(To do): Transcribe every one of the records below verbatim, with no changes to any line.

───── Data extract

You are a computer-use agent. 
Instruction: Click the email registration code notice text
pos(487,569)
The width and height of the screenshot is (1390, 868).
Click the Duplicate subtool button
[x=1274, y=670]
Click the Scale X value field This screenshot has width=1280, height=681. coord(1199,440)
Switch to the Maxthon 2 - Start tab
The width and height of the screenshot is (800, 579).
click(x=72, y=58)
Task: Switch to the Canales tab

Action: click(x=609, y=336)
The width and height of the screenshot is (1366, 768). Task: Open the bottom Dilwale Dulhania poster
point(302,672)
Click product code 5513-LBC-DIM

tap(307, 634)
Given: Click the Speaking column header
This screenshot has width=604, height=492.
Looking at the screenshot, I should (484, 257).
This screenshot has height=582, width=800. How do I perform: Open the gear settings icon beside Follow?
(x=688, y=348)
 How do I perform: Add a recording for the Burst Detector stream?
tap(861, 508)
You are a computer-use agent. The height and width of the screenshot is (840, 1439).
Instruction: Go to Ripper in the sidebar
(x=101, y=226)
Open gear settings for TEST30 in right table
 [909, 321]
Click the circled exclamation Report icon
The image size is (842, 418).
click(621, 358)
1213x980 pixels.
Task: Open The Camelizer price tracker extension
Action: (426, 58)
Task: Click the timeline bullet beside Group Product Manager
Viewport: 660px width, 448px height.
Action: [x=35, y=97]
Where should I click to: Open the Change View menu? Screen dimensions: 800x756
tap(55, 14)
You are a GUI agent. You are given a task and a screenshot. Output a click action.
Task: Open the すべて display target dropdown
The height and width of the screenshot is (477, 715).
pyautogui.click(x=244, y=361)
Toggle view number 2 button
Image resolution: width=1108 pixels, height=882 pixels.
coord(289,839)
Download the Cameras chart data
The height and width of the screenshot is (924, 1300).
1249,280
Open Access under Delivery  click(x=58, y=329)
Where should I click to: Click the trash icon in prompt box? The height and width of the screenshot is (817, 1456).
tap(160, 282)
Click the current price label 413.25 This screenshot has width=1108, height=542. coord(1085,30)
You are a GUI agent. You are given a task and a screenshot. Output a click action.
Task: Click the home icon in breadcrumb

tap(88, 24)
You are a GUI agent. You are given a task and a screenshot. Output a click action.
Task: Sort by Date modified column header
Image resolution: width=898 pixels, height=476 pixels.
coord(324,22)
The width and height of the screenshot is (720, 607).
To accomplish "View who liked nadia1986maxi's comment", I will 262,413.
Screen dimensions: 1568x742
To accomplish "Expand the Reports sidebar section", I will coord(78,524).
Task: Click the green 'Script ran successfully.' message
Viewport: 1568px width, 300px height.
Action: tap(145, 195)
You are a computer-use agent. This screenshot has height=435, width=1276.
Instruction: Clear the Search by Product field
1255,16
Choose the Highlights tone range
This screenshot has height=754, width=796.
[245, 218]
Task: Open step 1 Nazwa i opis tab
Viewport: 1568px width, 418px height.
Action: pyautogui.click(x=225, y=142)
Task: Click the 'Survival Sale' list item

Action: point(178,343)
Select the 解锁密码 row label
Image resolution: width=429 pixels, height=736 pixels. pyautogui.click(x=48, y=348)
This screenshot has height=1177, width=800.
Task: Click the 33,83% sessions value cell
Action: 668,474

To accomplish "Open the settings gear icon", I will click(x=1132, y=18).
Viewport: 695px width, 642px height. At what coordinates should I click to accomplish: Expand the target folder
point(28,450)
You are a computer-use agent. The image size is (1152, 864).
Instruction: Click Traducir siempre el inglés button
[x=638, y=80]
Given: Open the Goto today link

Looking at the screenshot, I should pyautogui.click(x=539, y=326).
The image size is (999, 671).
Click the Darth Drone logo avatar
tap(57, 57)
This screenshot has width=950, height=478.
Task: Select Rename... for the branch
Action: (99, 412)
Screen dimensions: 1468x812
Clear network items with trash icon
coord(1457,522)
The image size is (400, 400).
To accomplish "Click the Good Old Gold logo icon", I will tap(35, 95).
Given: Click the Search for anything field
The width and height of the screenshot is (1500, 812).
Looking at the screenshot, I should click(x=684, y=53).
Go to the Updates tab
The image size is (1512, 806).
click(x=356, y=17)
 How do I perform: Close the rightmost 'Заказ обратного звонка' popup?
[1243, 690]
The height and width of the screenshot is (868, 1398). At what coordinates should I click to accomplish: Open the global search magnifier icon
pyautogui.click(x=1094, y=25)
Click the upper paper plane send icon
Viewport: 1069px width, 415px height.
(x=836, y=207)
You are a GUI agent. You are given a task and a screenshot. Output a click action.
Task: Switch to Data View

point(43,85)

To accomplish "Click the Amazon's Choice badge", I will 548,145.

──────────

(Written reply):
You are a computer-use agent. 
Instruction: Click the email registration code notice text
pos(487,569)
The width and height of the screenshot is (1390, 868).
Click the Duplicate subtool button
[x=1274, y=670]
Click the Scale X value field This screenshot has width=1280, height=681. coord(1199,440)
Switch to the Maxthon 2 - Start tab
The width and height of the screenshot is (800, 579).
click(x=72, y=58)
Task: Switch to the Canales tab

Action: click(x=609, y=336)
The width and height of the screenshot is (1366, 768). Task: Open the bottom Dilwale Dulhania poster
point(302,672)
Click product code 5513-LBC-DIM

tap(307, 634)
Given: Click the Speaking column header
This screenshot has width=604, height=492.
Looking at the screenshot, I should (484, 257).
This screenshot has height=582, width=800. How do I perform: Open the gear settings icon beside Follow?
(x=688, y=348)
 How do I perform: Add a recording for the Burst Detector stream?
tap(861, 508)
You are a computer-use agent. The height and width of the screenshot is (840, 1439).
Instruction: Go to Ripper in the sidebar
(x=101, y=226)
Open gear settings for TEST30 in right table
 [909, 321]
Click the circled exclamation Report icon
The image size is (842, 418).
click(621, 358)
1213x980 pixels.
Task: Open The Camelizer price tracker extension
Action: (426, 58)
Task: Click the timeline bullet beside Group Product Manager
Viewport: 660px width, 448px height.
Action: [x=35, y=97]
Where should I click to: Open the Change View menu? Screen dimensions: 800x756
tap(55, 14)
You are a GUI agent. You are given a task and a screenshot. Output a click action.
Task: Open the すべて display target dropdown
The height and width of the screenshot is (477, 715).
pyautogui.click(x=244, y=361)
Toggle view number 2 button
Image resolution: width=1108 pixels, height=882 pixels.
coord(289,839)
Download the Cameras chart data
The height and width of the screenshot is (924, 1300).
1249,280
Open Access under Delivery  click(x=58, y=329)
Where should I click to: Click the trash icon in prompt box? The height and width of the screenshot is (817, 1456).
tap(160, 282)
Click the current price label 413.25 This screenshot has width=1108, height=542. coord(1085,30)
You are a GUI agent. You are given a task and a screenshot. Output a click action.
Task: Click the home icon in breadcrumb

tap(88, 24)
You are a GUI agent. You are given a task and a screenshot. Output a click action.
Task: Sort by Date modified column header
Image resolution: width=898 pixels, height=476 pixels.
coord(324,22)
The width and height of the screenshot is (720, 607).
To accomplish "View who liked nadia1986maxi's comment", I will 262,413.
Screen dimensions: 1568x742
To accomplish "Expand the Reports sidebar section", I will coord(78,524).
Task: Click the green 'Script ran successfully.' message
Viewport: 1568px width, 300px height.
Action: tap(145, 195)
You are a computer-use agent. This screenshot has height=435, width=1276.
Instruction: Clear the Search by Product field
1255,16
Choose the Highlights tone range
This screenshot has height=754, width=796.
[245, 218]
Task: Open step 1 Nazwa i opis tab
Viewport: 1568px width, 418px height.
Action: pyautogui.click(x=225, y=142)
Task: Click the 'Survival Sale' list item

Action: point(178,343)
Select the 解锁密码 row label
Image resolution: width=429 pixels, height=736 pixels. pyautogui.click(x=48, y=348)
This screenshot has height=1177, width=800.
Task: Click the 33,83% sessions value cell
Action: 668,474

To accomplish "Open the settings gear icon", I will click(x=1132, y=18).
Viewport: 695px width, 642px height. At what coordinates should I click to accomplish: Expand the target folder
point(28,450)
You are a computer-use agent. The image size is (1152, 864).
Instruction: Click Traducir siempre el inglés button
[x=638, y=80]
Given: Open the Goto today link

Looking at the screenshot, I should pyautogui.click(x=539, y=326).
The image size is (999, 671).
Click the Darth Drone logo avatar
tap(57, 57)
This screenshot has width=950, height=478.
Task: Select Rename... for the branch
Action: (99, 412)
Screen dimensions: 1468x812
Clear network items with trash icon
coord(1457,522)
The image size is (400, 400).
To accomplish "Click the Good Old Gold logo icon", I will tap(35, 95).
Given: Click the Search for anything field
The width and height of the screenshot is (1500, 812).
Looking at the screenshot, I should click(x=684, y=53).
Go to the Updates tab
The image size is (1512, 806).
click(x=356, y=17)
 How do I perform: Close the rightmost 'Заказ обратного звонка' popup?
[1243, 690]
The height and width of the screenshot is (868, 1398). At what coordinates should I click to accomplish: Open the global search magnifier icon
pyautogui.click(x=1094, y=25)
Click the upper paper plane send icon
Viewport: 1069px width, 415px height.
(x=836, y=207)
You are a GUI agent. You are given a task and a screenshot. Output a click action.
Task: Switch to Data View

point(43,85)

To accomplish "Click the Amazon's Choice badge", I will 548,145.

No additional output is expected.